··· SUPPLIED PASSAGE

Thursday, May 5, 2011

Crazy Oregon Spring: A May 5th Animal and Vegetable Report


I've come to the conclusion recently that we (everyone and everything that lives here on this particular piece of property) are all nut jobs. Something about the onset of spring here on Critter Farm has brought out all kinds of whack-a-doo behavior.

For example...

ANIMALS:
The goats are bellowing almost non-stop:

Reggie won't stop head-butting Pete. Then he flaps his tongue at him. Neither one wants to eat anything except trillium flowers and the choicest of spring growth. They're hungry only for the greenery they see that is where ever they aren't. Which means, they're refusing their hay and are always bellowing about something:

The chickens have been flat out ornery:

They've permanently and viciously ousted a coop-mate (more on this tomorrow) and they've significantly widened their free-range territory, now appearing in my flower beds:

and on my kitchen deck:

The cats are sproinging into the air randomly and flying up tree trunks with claws extended for no apparent reason.

There's also more than the usual amount of chicken-stalking going on:



The donkeys, who really don't bray except briefly at mealtimes, are braying regularly now. They clearly have a lot to say. Or, a lot is not up to their satisfaction and they feel they need me (and the neighborhood) to know about it. The only time they don't want to tell me about it is when they're allowed to mow the lawn:


IN THE GARDEN:
Why, oh, why can't we just have a simple and straight forward Pacific Northwest growing season? According to the experts, this year is going to be another cool and wet one, very similar to last year. This is really terrible news for a lot of our crops, but especially the tomatoes and blueberries.

······
··· DATA EXTRACT

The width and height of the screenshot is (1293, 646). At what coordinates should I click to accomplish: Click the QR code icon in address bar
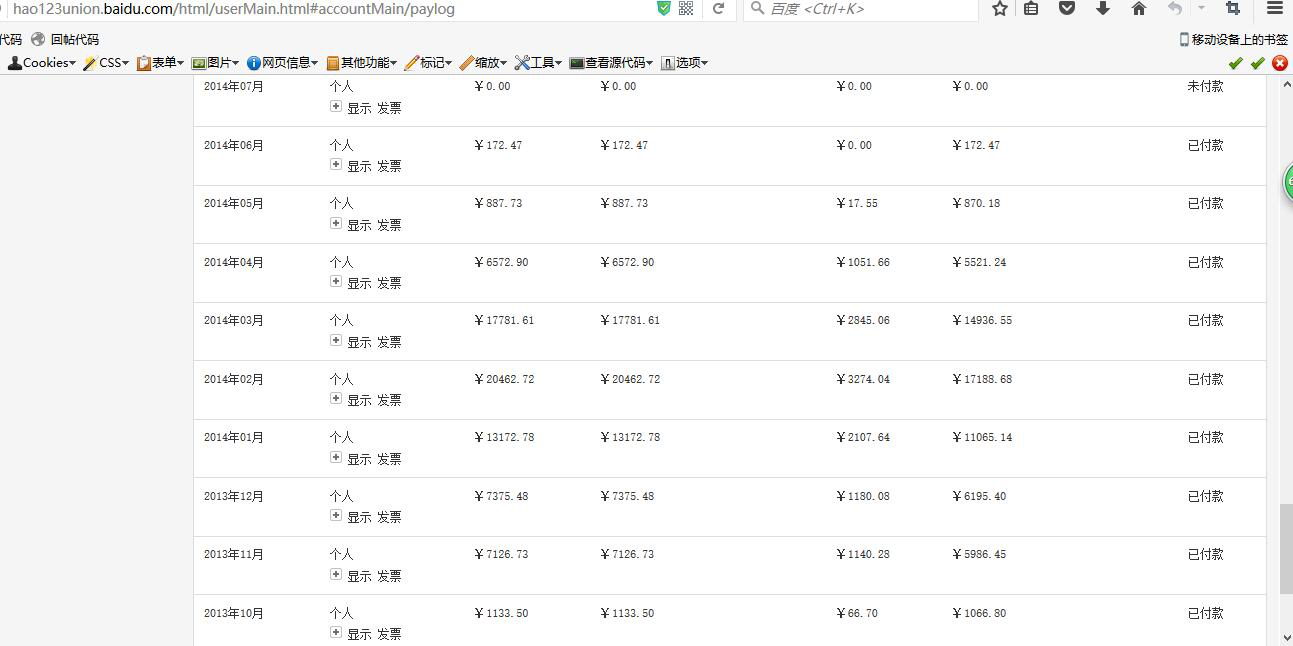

······

• INSTRUCTIONS FOR THE TASK
Please pick up the Oregon spring farm report after its final sentence and keep writing it.

• RESULT BELOW
But, because I don't want to sound too negative about our (crap and crazy) weather, I'll start with the positive. So, here's what's doing well in my garden currently:

Moles:

Moss:

Cats:

Strawberries:

The strong strawberry growth makes me very happy because I just brought up my last jar of strawberry jam from the pantry. I'm keeping my fingers crossed for another bumper crop like last year:

Chives:

Garlic. It really likes to grow in my part of Oregon:

Random Douglas Fir trees. This one is happily growing right behind a potato marker:

Radishes:

Rhubarb:

The size of these leaves make me laugh:

And all the little seedlings in my indoor greenhouse:

Our last frost date isn't until May 19th, so these babies have at least another 2 weeks of indoor-time:

Here's what's doing so-so in the garden:
(This means a crop isn't strongly established yet; it has been delayed by the cold and lack of sun, but growth is evident and I'm hopeful):
Spinach:

Corn salad:

Beets:

Potatoes (can you see the eensy little green heads poking through?):

And, finally - sigh - now is the time to ask...
What's doing poorly in my garden?:
In one word - Peas. These here look lovely, right?:

Well, what about now. Do you see that there are only about 12 of them in an area that should hold about 80?:

The rains and the slugs gave my pea babies the old one-two punch, either drowning them or, if they managed to sprout, eating them just as they popped up:

This is really bad news for us because shelling peas are our number one favorite crop. We live for, and do a count-down to, the first pea-harvest day here. We eat them raw, straight from the vine, and are transported into a state of pure bliss.

Bliss may have to wait a bit this year.

Sorry this post was so long. I'll show you fruits and flowers in a different post. After I tell you about the ousted and shunned chicken.

19 comments:

  1. My neighbour used to half bury a margarine tub full of beer in her veg garden. The slugs were more attracted to that than her seedlings. Though it's a little sad to find dead slugs but maybe the chickens would like a beer soaked slug or two for breakfast!?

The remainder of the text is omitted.